May 26, 2011 11:04PM

      I am an avid thrift store/ yard sale shopper and I have found some VERY good deals over the years.  I do not feel guilty about my finds.  To me, it depends on this:  If the item is priced and I pay the price then it is a purchase.  The seller had to pick it up and examine it in order to price it and should have known that it was of some greater value.  However, if, for example, I bought a purse and got it home to find a diamond ring in the bottom of one of the pockets, I would then feel some obligation to take it back to the seller and offer to give it back.  I look at it this way:  If I paid top dollar to buy a painting that I thought was valuable and it turned out to be a copy of an original but the seller never claimed it was real, should they be obligated to return my money?  No, it would be my fault, not theirs.  Let the buyer beware.  That goes for the seller, also!  

     The strangest, but not the most valuable, deal I ever made was when going through some junk jewelry priced at 25 cents per item I came across a $2 bill that had been folded to form a ring.  I told the lady in charge but she said it was okay to take it for the 25 cent price.  I could stand deals like that all day long!


Apr 23, 2011 1:02PM

People set their prices for their merchandise. So, when I buy, I don't try to make sure they get the market value. It's a yard sale. I picked up a very nice mink stole and asked the price. The guy said, "$1, it's not even real." Yes, it was. I took it to the car, got my dollar, and paid him. I feel no guilt.


I know antiques and prices. It is not my job to make sure people get more than they are asking. If I wanted to pay top dollar, I would only shop at antique stores.


Sometimes, when I see an item underpriced and I don't want it and the seller is poor, I take it to the homeowner and tell them what to price is more in line. If they have a vase for a quarter and it is worth $20, I tell them to put $5 on it. I refuse to pay antique store prices for merchandise at a yard sale. So do most people.


I bought a male urinal, green enamel with the manufacturer's sticker still on it for a quarter. Less than 24 hours later, I sold it for $8 at a friend's yard sale.
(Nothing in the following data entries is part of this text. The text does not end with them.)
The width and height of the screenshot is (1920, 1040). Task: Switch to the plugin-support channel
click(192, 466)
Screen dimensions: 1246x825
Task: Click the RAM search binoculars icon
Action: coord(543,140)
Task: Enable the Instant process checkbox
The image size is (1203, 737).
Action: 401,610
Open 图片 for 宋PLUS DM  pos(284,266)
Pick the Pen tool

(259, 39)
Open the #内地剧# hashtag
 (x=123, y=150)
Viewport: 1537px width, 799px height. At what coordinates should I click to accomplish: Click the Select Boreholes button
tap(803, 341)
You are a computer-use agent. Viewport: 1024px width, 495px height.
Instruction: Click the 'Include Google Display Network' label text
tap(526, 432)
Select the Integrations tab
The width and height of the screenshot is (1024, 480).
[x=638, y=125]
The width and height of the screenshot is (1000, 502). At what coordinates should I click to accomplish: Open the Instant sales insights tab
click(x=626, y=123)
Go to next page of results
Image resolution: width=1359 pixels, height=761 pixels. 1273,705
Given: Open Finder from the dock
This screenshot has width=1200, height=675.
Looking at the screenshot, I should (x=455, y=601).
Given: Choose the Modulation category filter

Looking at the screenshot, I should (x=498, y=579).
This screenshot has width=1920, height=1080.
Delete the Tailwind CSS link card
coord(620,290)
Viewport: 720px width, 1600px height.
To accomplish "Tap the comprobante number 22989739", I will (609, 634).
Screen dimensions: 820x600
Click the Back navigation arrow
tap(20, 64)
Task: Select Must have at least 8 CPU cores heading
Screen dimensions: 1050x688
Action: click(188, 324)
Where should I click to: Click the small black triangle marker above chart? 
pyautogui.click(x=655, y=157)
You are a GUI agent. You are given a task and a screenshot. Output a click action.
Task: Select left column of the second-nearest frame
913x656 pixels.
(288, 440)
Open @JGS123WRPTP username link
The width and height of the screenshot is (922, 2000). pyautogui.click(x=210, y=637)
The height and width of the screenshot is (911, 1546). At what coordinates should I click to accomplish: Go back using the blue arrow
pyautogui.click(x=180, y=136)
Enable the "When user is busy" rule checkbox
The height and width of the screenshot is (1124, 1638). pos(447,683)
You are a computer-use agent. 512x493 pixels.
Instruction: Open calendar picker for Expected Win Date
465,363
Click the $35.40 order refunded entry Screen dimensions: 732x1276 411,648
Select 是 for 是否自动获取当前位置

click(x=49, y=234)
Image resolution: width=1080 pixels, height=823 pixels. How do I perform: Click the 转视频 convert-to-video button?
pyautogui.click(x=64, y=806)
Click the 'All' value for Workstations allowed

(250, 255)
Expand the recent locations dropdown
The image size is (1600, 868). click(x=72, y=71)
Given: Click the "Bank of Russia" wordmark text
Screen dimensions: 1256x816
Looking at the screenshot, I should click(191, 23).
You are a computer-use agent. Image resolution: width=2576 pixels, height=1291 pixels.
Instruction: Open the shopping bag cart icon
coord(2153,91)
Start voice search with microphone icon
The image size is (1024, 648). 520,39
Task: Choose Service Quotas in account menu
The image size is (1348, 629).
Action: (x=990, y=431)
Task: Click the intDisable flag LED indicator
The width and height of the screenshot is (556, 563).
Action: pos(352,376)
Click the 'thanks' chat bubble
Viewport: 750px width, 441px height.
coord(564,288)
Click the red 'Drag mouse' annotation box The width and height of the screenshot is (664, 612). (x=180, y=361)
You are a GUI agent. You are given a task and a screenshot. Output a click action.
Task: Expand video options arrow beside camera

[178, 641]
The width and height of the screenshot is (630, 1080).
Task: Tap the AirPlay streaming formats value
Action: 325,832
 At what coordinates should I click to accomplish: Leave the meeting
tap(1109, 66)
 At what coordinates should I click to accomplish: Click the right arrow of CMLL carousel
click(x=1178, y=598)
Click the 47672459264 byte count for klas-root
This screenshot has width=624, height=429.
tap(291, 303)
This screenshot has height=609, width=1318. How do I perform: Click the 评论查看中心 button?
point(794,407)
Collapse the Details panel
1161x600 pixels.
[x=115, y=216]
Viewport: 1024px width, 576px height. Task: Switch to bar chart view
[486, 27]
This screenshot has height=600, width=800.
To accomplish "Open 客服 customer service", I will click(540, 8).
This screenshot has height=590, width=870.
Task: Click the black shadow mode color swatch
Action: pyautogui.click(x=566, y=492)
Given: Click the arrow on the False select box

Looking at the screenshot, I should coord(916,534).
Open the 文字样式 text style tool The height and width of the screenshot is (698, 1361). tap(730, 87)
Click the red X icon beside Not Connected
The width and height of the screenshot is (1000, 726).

I paid the price asked...nothing more and nothing less.


If I bought something and got $10K for it later, I would be inclined to go back and give the person a $100 gift.


I cannot be responsible for how people price their yard sale offerings.

Apr 22, 2011 9:15PM
How many people, in this day and age, really couldn't have looked it up themselves if they felt motivated?  That's just it -- when people hold yard sales, they know that they are not going to get close to the value of a lot of what they're selling, but are not motivated to do other things like listing them online or whatever.  It probably would make a difference if it was worth $1,000.  As it is, $13-20 is barely worth an hour's time.
Apr 22, 2011 8:09PM
When I hold a yard sale, I accept the fact that the items I have for sale are things I have determined I not longer want/need.  It is my responsibility as an adult to make sure what I put out for sale isn't a diamond in the rough (strangely I don't like pricing certain items anyway since folks will generally offer more for it that I would have asked if they value the item).  I don't think you should feel guilty...we all find unexpected treasures on occasion....and on the part of the seller, there's a reason why there are stacks of old sports cards my husband collected when he was little, waiting for us to go through them.  We don't want to sell something for way less than its worth, but at some point our time and space may become more valuable than checking each one before they journey to a new home.  Long and short...sellers responsibility.  You were hoping the coin was worth a lot, it was worth more than you got if for, but really, not thousands of dollars.  Rest easy.